Ingredients
Method
Instructions
- Sift the matcha powder into a small bowl or traditional matcha bowl (chawan) to prevent clumps.
- Add the 2 tablespoons of hot water to the sifted matcha. Whisk vigorously in a 'W' or 'M' motion using a bamboo whisk (chasen) or a small electric frother until the mixture is smooth and slightly frothy, with no clumps remaining.
- In a small saucepan, combine the coconut milk, maple syrup (or honey), vanilla extract, and sea salt.
- Heat the coconut milk mixture over medium-low heat, stirring occasionally, until it is hot and steaming but not boiling (about 3 minutes). Alternatively, heat in the microwave for 60-90 seconds.

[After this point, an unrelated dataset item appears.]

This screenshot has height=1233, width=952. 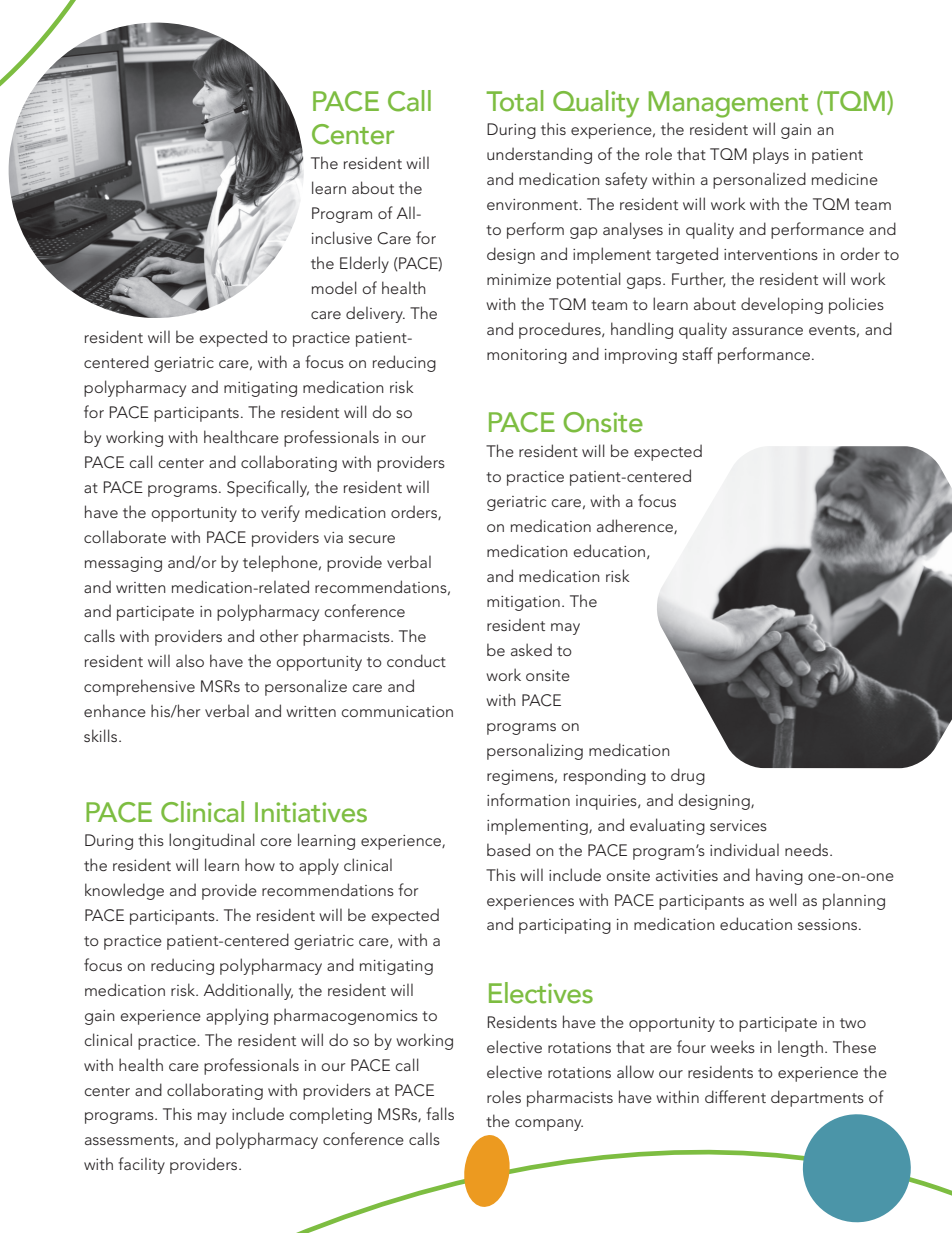 I want to click on verify, so click(x=280, y=513).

- Pour the warm, sweetened coconut milk into a mug, leaving some space at the top.
- Gently pour the prepared matcha mixture over the top of the heated milk. Use a spoon to hold back the foam briefly, then gently spoon the foam over the top for a layered effect, or whisk them together gently for a uniform color.
- Serve immediately. Optionally garnish with a sprinkle of matcha powder.
Notes
For an iced version, skip heating the milk. Prepare the matcha base as directed, then combine with cold coconut milk and pour over a glass full of ice. You may need to slightly increase the sweetener when making it cold.